The tasks -
[1] Answer the following questions using the biography of Louis-Gustave Amelot.
(a) On what date did Amelot leave for Africa?
(b) Who commanded the station at Vivi?
(c) Who was head of the Isangila station in March 1883?
[2] Pick up the biography of Louis-Gustave Amelot after its final sentence and continue the account in the same style.
+++ Page excerpt
- Born: 25 August 1857 Brussels, Belgium
- Died: 1 December 1884 (aged 27) Mzendu, near Nyangwe, Congo
- Occupations: Mechanical engineer, explorer, administrator

= Louis-Gustave Amelot =

Belgian mechanical engineer

Louis-Gustave Amelot (25 August 1857 – 1 December 1884) was a Belgian mechanical engineer who served with the International African Association, the precursor to the Congo Free State.

==Early years (1857–1881)==

Louis-Gustave Amelot was born in Brussels on 25 August 1857.
He became a mechanical engineer.
He entered the service of the International African Association as a mechanic, and left for Africa on 1 September 1881.

==Lower Congo (1881–1883)==

Amelot stayed in the lower Congo region for about a year, mostly in Vivi, a station commanded by Otto Lindner (1852–1945).
In July 1882 the overall commander Henry Morton Stanley, who was sick, came down to Vivi.
He assigned Amelot to leave for the interior with Camille Coquilhat, Henri Avaert and Émile Parfonry.
They left on 30 September 1882 and reached Manyanga on 17 October 1882.
Amelot had to return.
He was suffering from ulcers on his legs, and went down to Banana to recuperate, where he met Camille Coquilhat.

==Stanley Pool (1883–1884)==

In March 1883 there were rumors of a revolt, and Amelot accompanied Théodore Nilis and Joseph Vandevelde to come to the aid of Parfonry, who was head of the Isangila station.
With the arrival of reinforcements the problem was resolved, and Amelot continued on to Manyanga.
++++++
+++ Record list
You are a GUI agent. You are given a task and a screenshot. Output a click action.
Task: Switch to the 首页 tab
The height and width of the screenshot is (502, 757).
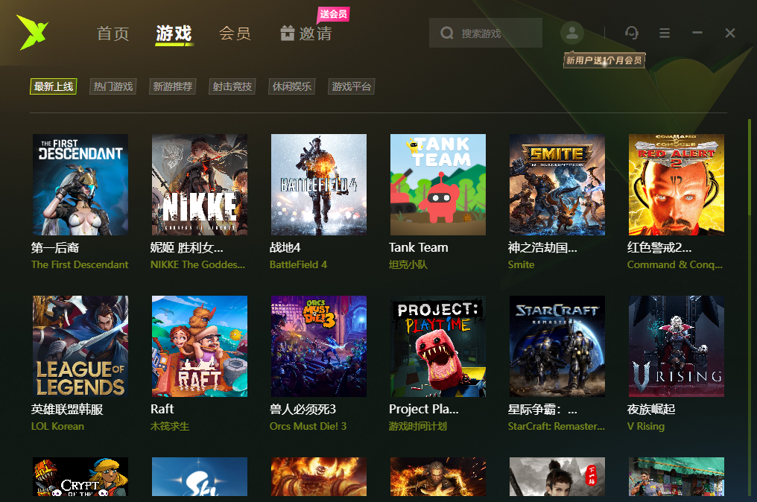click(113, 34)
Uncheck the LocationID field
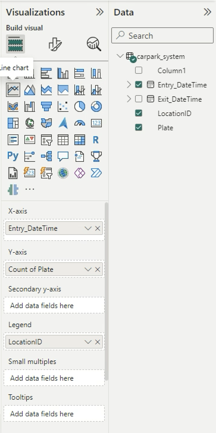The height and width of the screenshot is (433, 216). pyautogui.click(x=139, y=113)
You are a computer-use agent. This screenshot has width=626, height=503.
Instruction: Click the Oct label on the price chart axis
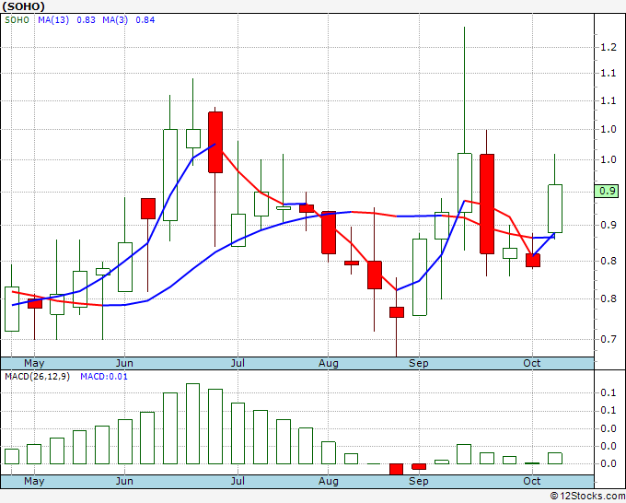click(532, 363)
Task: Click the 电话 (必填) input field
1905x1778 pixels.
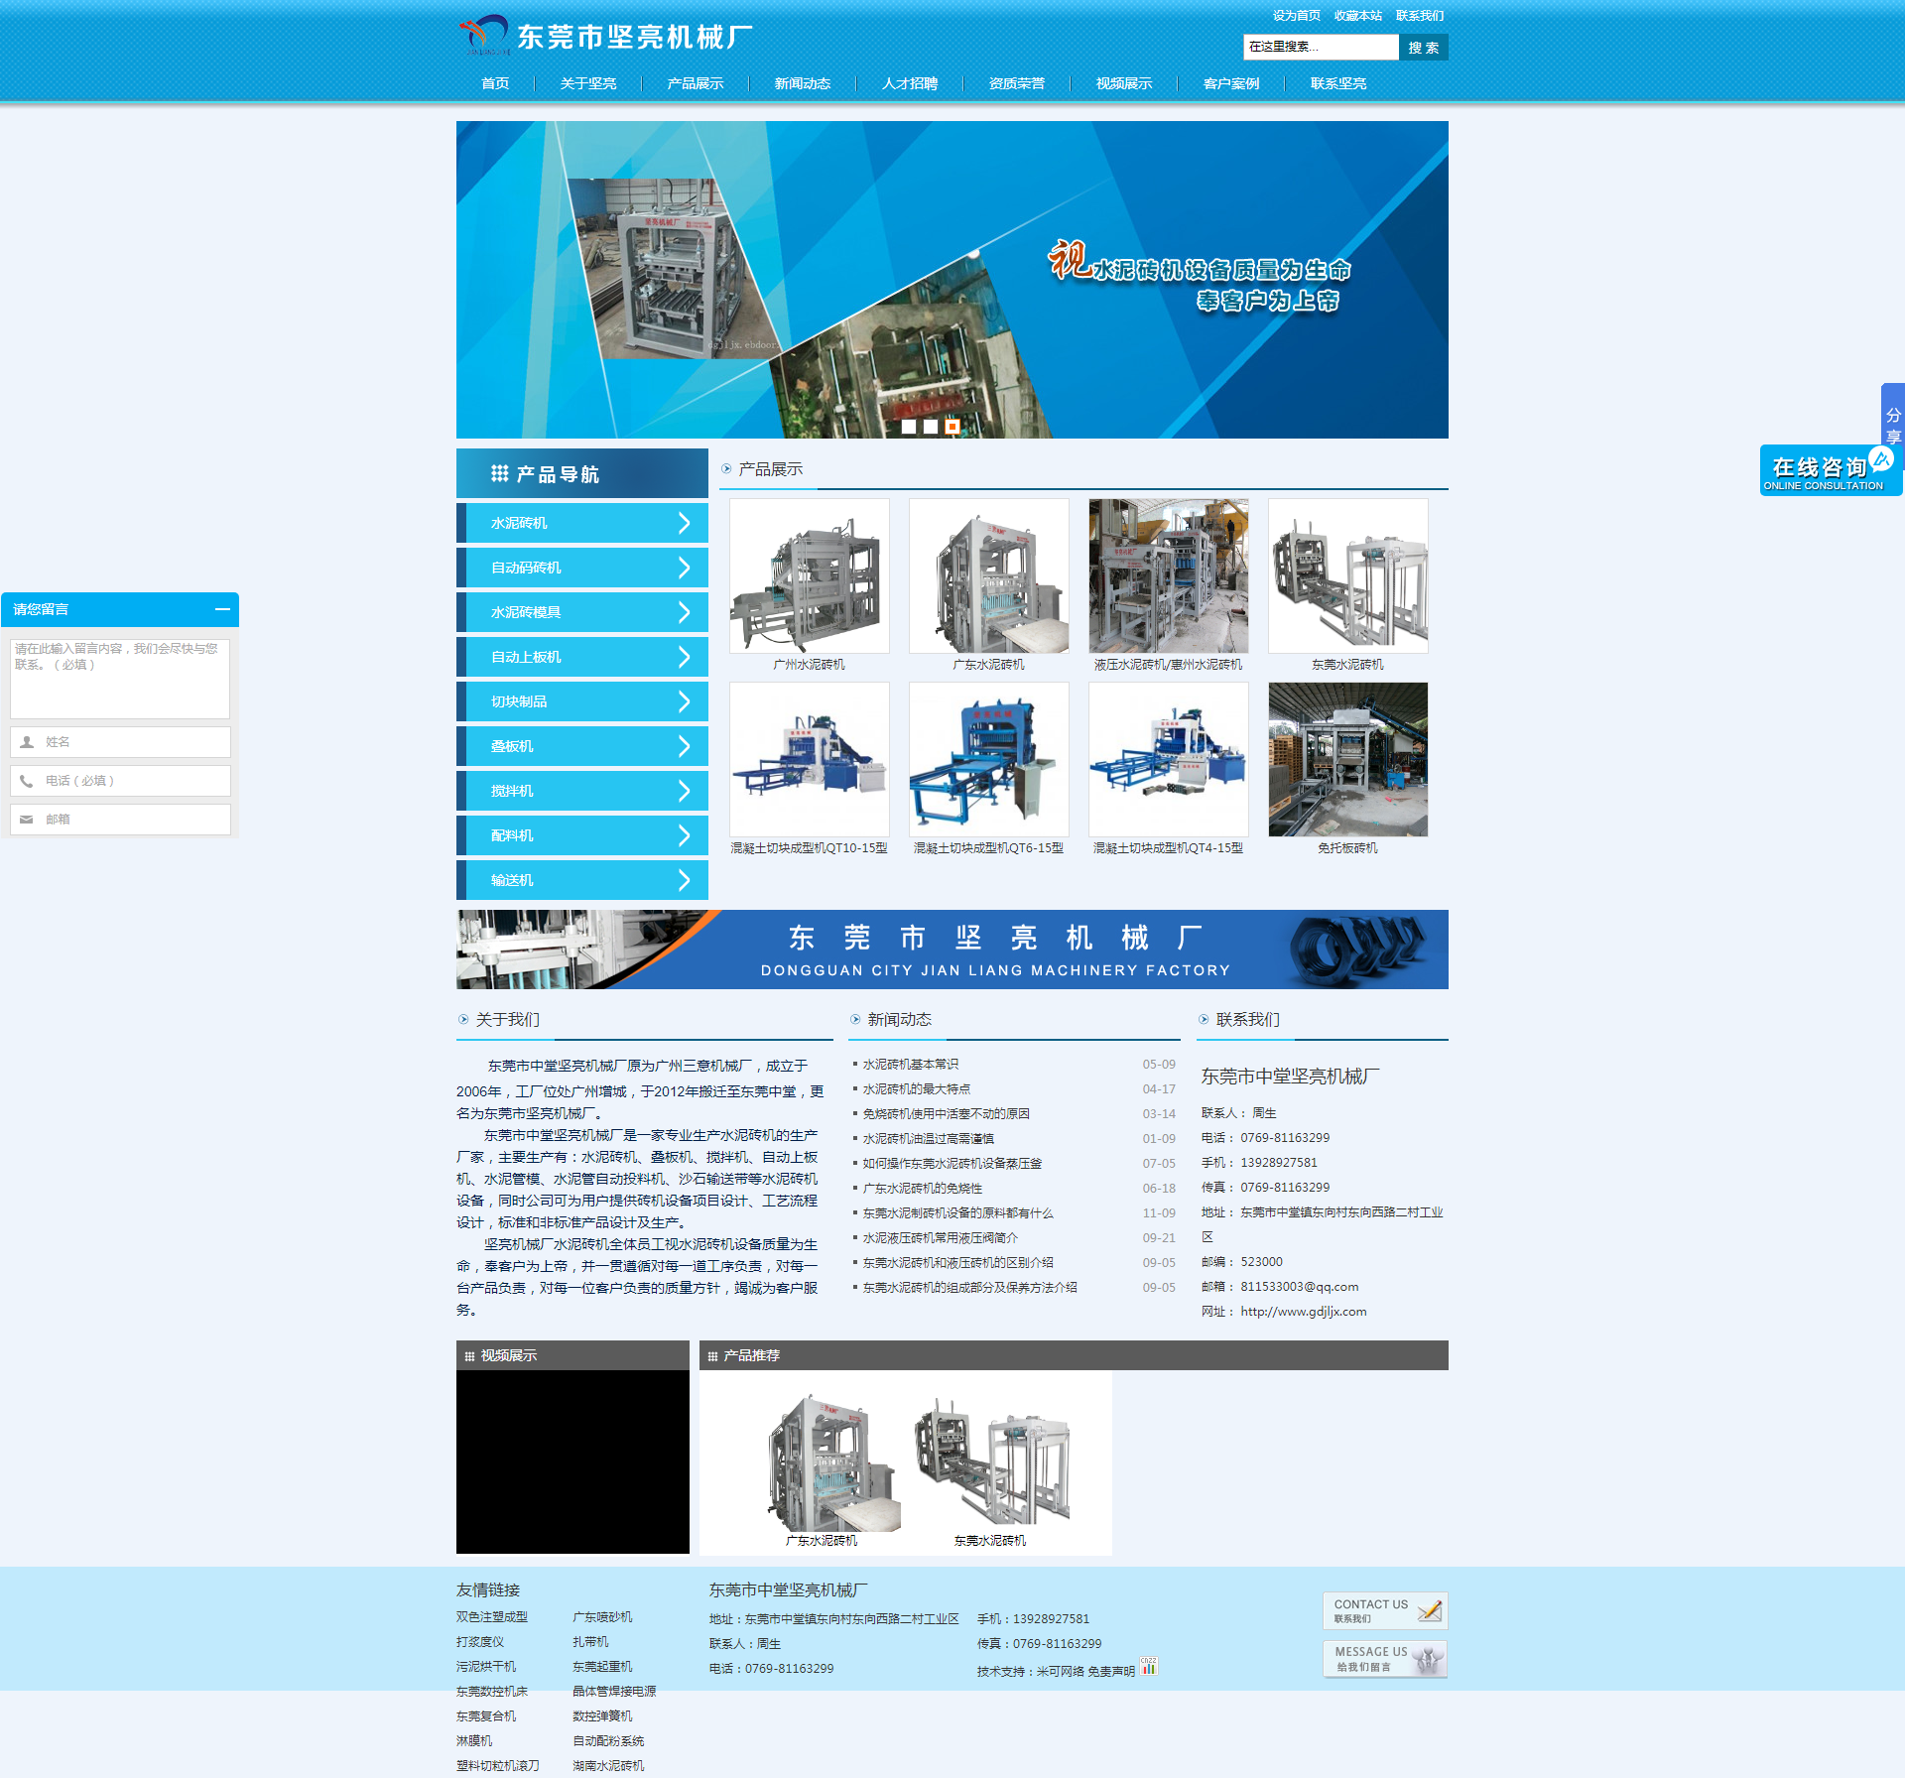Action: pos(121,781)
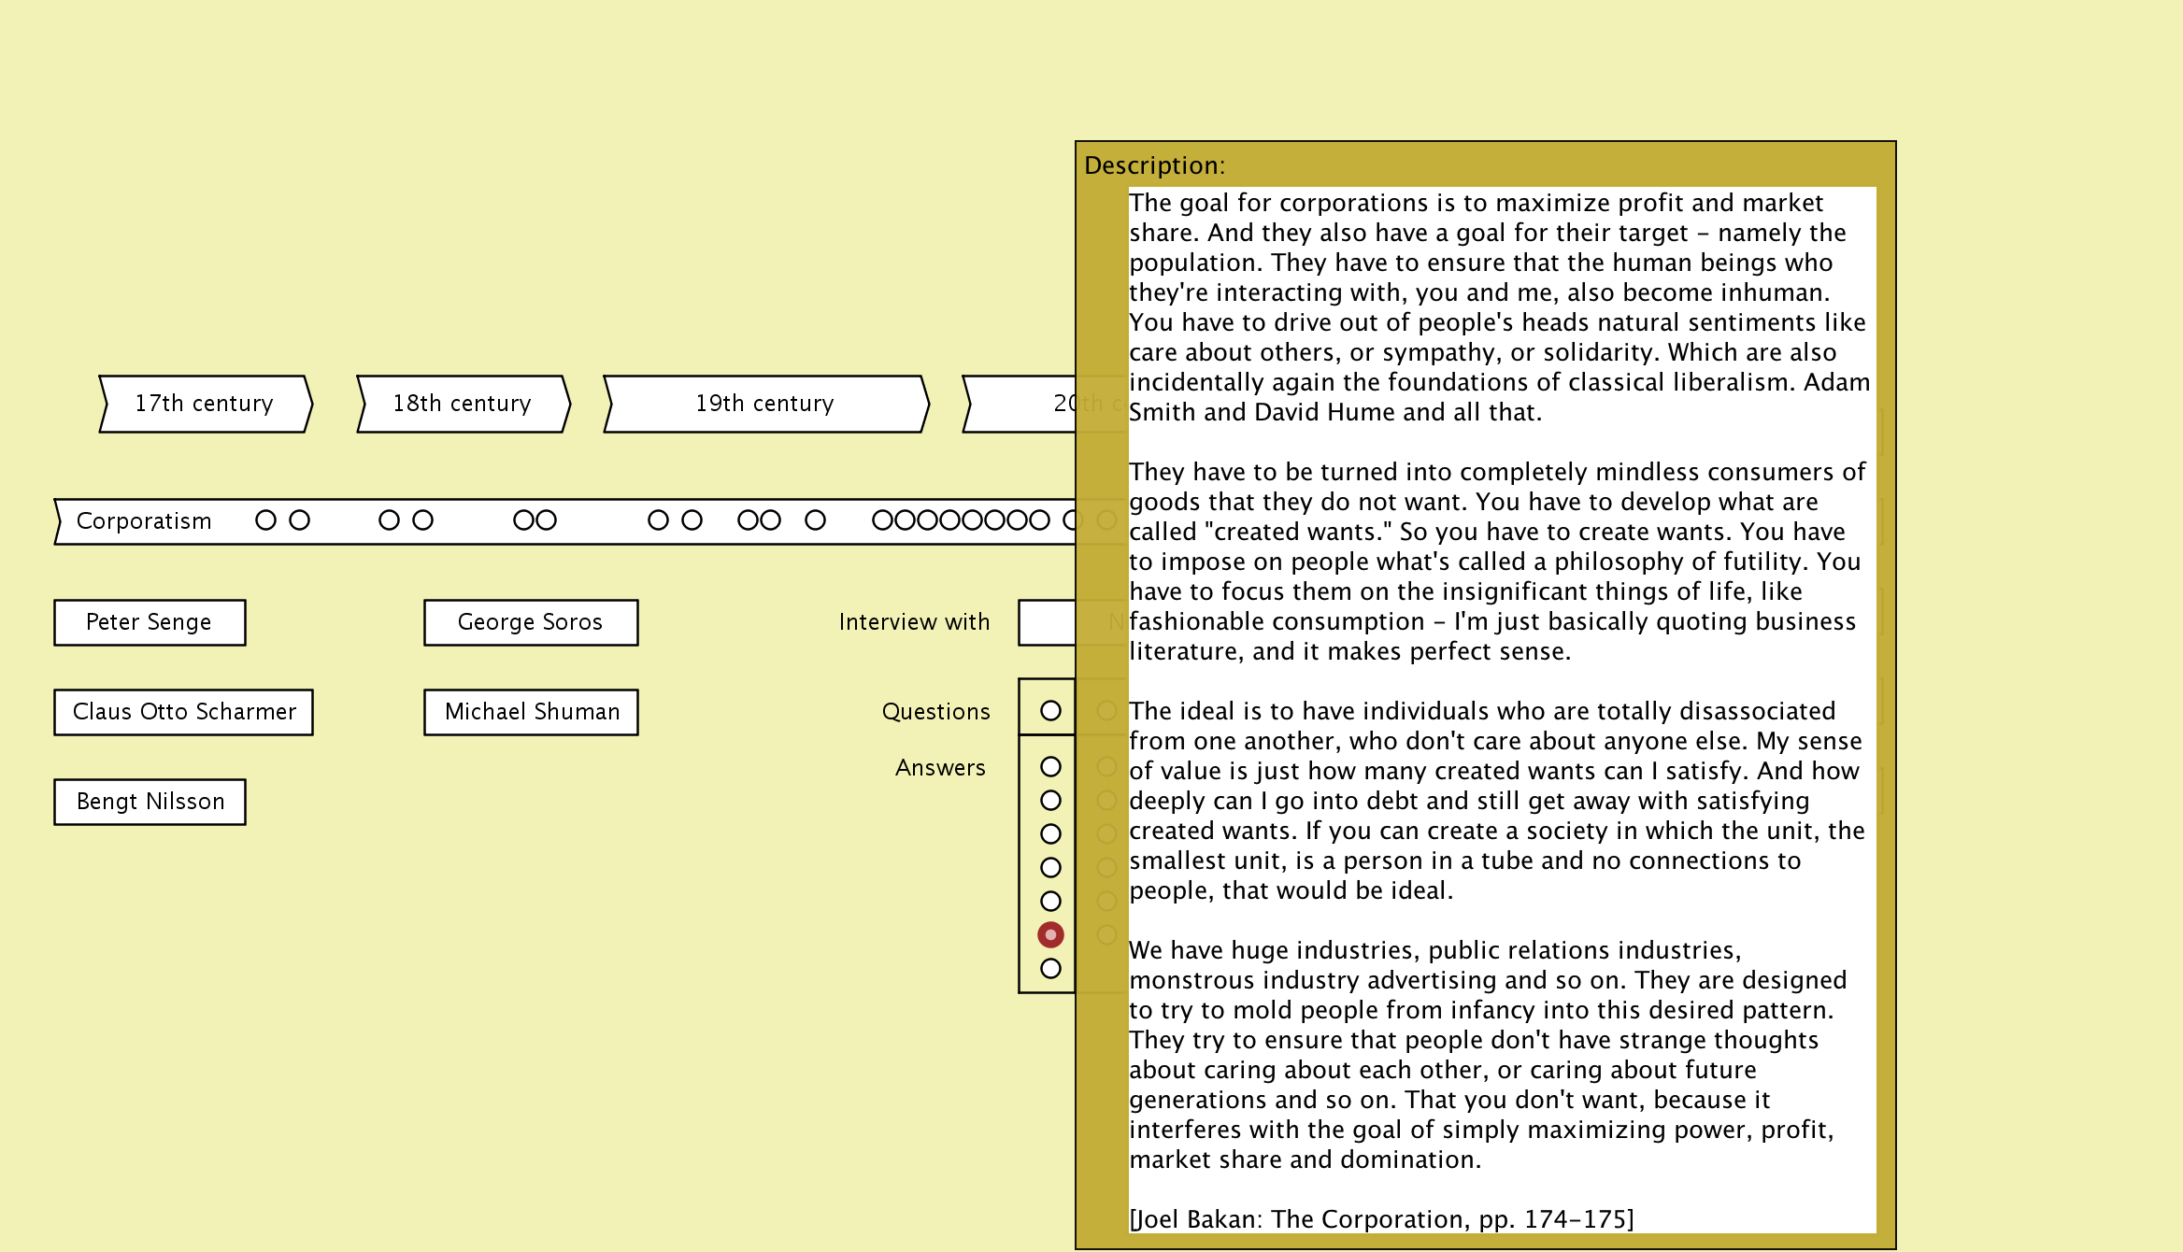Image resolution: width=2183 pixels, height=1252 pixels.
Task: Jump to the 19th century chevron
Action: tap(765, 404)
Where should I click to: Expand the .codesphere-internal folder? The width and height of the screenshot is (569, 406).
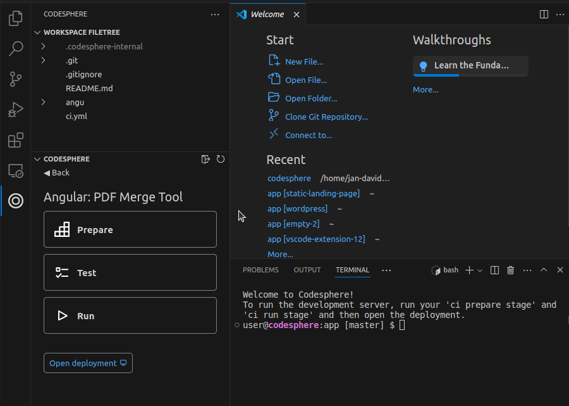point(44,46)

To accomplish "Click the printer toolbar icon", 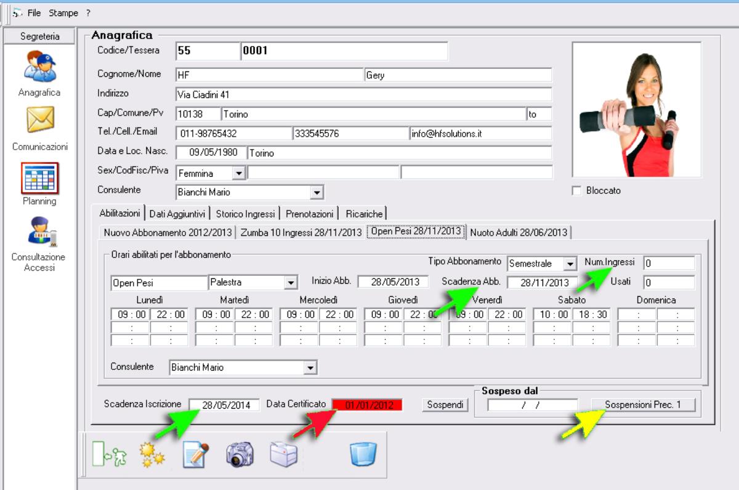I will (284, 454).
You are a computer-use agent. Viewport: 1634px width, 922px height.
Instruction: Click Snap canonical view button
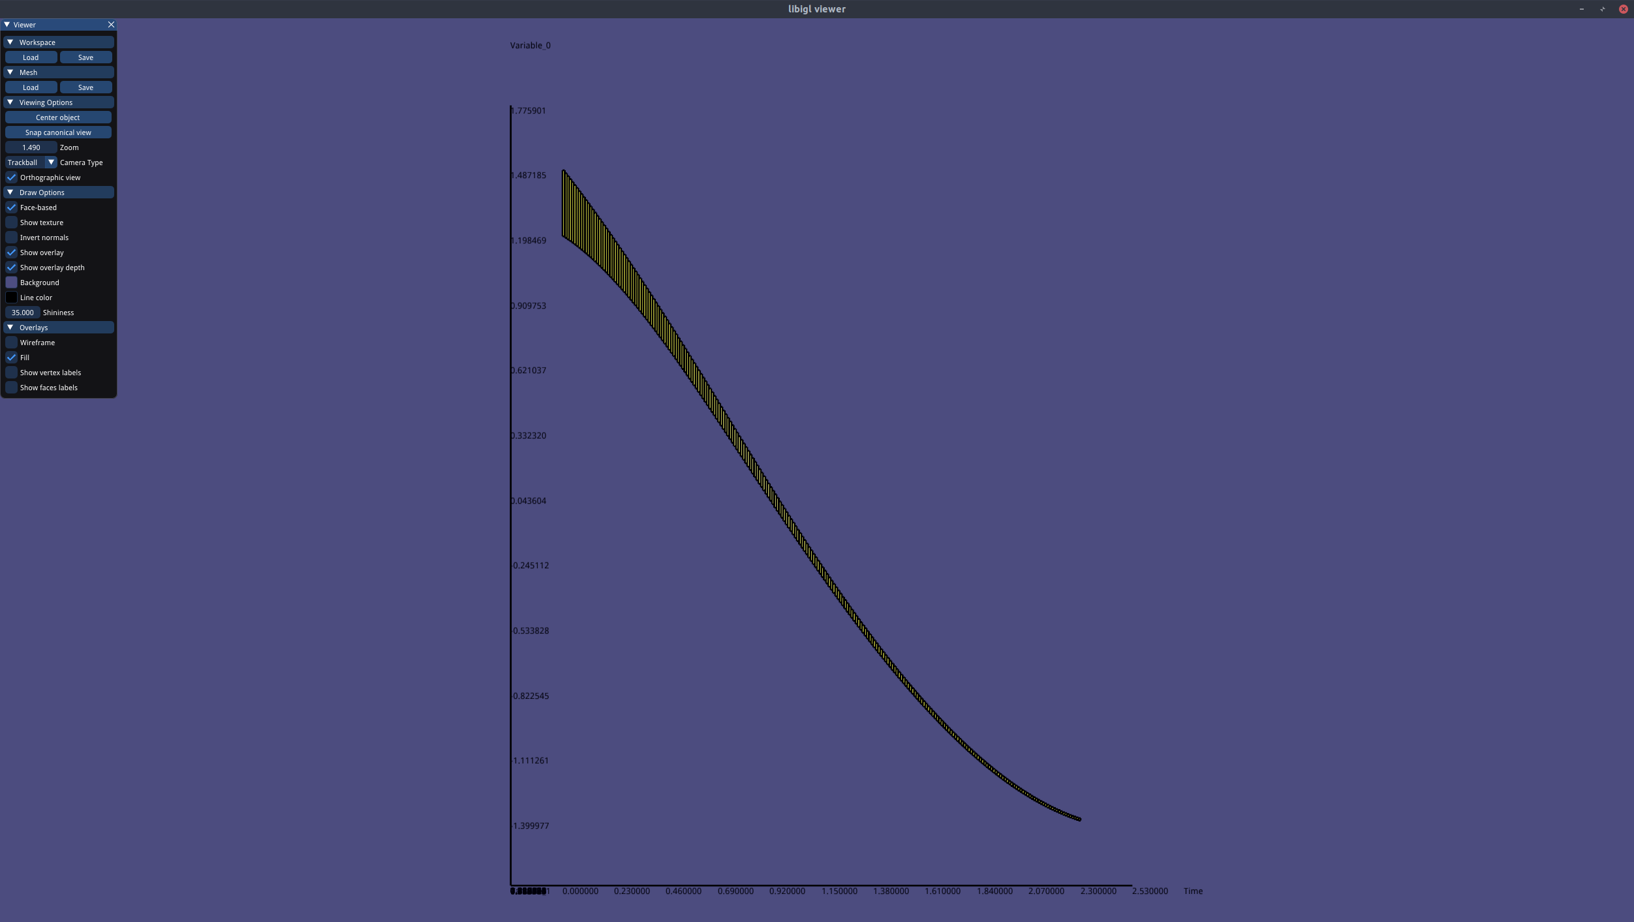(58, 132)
++++++
Responses -
[1]
(a) 1 September 1881
(b) Otto Lindner
(c) Émile Parfonry

[2]
In May Stanley named him as interim commander of the Lutete post, which Alphonse van Gèle had just founded.
In June he was appointed commander of Kimpoko station.
At Kimpoko Amelot got into an argument with a chief and six of his headmen over the rotting carcass of a hippopotamus, which resulted in their being killed.
Soon there were rumors that the post was in danger, and Stanley ordered the complete evacuation of its staff and equipment to Léopoldville.
The newly-arrived Swedish officer Georges-Guillaume Pagels was tasked with helping the garrison leave.

==Upper Congo (1884)==

Some time before February 1884 Amelot requested permission to leave the Congo before the end of his term.
However, on 25 March 1884 Amelot left Léopoldville in Captain Edmond Hanssens' expedition to the Upper Congo.
Amelot owned an accordion, which he played well, and entertained the members of the expedition.
On 17 April 1884 they arrived in Équateurville.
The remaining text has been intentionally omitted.